Tuesday, June 03, 2003

Australian knew Iraq didn't have any WMDs (This article from Australia, a member of the Coalition of the Willing.)

The US twisted UN inspector reports to make it sound like Iraq had WMDs (This article from Britain, a member of the Coalition of the Willing)

The US misrepresented it's own intelligence in making the case against Iraq's WMDs (This article from the United States, King Shit in the Coalition of the Willing)

Am I glad Saddam and his two boys are out of power? Of course. Just as I want to see the human rights violations in North Korea, the Congo, Uzbekistan, and China come to an end, I'm glad the terror the Husseins inflicted on their own people is over. If that's why we went to war, then we deserve the accolades of the world, and perhaps, by example, the other oppressive regimes in the world will feel threatened by the Bush Administration's iron hammer of justice.

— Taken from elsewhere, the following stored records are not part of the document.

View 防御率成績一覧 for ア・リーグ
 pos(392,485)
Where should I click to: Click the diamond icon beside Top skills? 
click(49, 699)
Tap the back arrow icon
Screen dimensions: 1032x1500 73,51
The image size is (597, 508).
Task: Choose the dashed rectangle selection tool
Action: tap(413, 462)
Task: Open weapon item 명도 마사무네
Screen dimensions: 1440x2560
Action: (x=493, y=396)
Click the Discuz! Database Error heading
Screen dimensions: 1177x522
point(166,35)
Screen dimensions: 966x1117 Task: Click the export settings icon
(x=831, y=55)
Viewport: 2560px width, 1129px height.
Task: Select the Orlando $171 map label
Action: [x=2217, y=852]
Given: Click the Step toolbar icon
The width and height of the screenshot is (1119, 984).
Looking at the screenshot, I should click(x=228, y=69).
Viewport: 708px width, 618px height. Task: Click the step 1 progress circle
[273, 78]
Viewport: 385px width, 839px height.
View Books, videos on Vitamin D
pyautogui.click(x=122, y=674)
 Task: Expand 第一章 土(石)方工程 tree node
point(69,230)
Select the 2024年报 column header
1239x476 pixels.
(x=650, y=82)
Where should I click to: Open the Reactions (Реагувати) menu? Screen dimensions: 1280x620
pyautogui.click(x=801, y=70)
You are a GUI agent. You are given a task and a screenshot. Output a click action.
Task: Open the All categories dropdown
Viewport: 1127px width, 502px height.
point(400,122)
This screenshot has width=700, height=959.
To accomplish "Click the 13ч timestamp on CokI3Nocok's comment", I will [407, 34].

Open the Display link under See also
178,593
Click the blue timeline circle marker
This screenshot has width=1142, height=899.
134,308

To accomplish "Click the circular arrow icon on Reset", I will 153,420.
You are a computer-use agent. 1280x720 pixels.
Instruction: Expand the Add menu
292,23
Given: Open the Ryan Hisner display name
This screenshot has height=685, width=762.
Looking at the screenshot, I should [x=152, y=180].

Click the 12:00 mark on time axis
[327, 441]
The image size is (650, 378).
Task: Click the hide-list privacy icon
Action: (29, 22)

But that's not why we went to war. We went to war because Iraq had WMDs and "stockpiles" of nerve agents and blah-blah-disinformation-blah. The evidence that the administration indeed lied about Iraq's capabilities is growing.

Oh, but we went to war because Iraq supported and/or harbored terrorism. So does Syria, Saudi Arabia, Iran, Uzbekistan, Egypt, the Phillippines, ad nauseum. Are we planning wars with them? (Probably.)

The only "preemption" in the preemptive strike was to show the world we aren't going to be screwed around. Thus, we decimated the one evil regime that (a) we could lay claim to and (b) we knew we could take. Hard to believe it's called the Department of Defense -- there was nothing defensive about it.

So to all the Ann Coulters and Joe Scarboroughs and Bill O'Reillys and Michael Savages and Sean Sinitskis of the world who now say that those of us who opposed the war are now looking for any excuse to justify ourselves for opposing something that freed a country of an evil dictator, y'all can all suck my ass.

I'm glad the Iraqi people are liberated. In fact, I'm jealous of them because they're getting universal healthcare and gun control, things that you would never stand for here. Liberation, however, is not why we went to Iraq, and the reasons that were used were lies. Apologize for Bush all you want -- he lied.

Clinton lied to Congress. Bush lied to the world. Which do you think is more impeachable?

Monday, June 02, 2003

Now that the FCC is restricting your access to opposing viewpoints and rewarding CEOs, it makes me wonder: If the media is so damn liberal as the Joe Scarboroughs and Ann Coulters of the world want us to think, then why does our Republican government want the media companies to have a larger reach, thus unifying their message?

Let's look at the big four mentioned in the above linked article.

Viacom has the most liberal slant of the bunch, I will not deny. They employ Dan Rather and Gideon Yago. (I've always applauded MTV News as the best part of that network, discussing significant issues to young people in ways that are informative, applicable, and not insulting, even if they have to spend most of their time over-hyping talentless hacks like 50 Cent and Staind.)

General Electric's NBC is pretty damned conservative. Tom Brokaw extoled The Greatest Generation, that generation being old people who fought a war. They are increasingly employing people like Joe Scarborough and Michael Savage. Hell, they hired safe, white-bread Jay Leno over innovative David Letterman (see Viacom).

Disney's ABC News often goes for the stories that criticize our government, no doubt about it. And Disney's pretty well known for having very liberal employee practices pertaining to gay rights. What I'm concerned about with Disney is their persistent smackdown on copyright laws and their litigious history.

And then there's News Corp., owner of Fox. Despite continuing with The Simpsons, a very liberal show, I don't think I have to mention Fox News.

Currently, all the news organizations have given Bush a fairly free ride, not reporting on his less-than-honorable transgressions as stubbornly as they reported on Clinton's. With a vaguely defined war to root for (eerily similar to 1984, as I've noted before), our country will continue to root for him. Loosening media consolidation restrictions ensures that the cheering will be louder and in unison.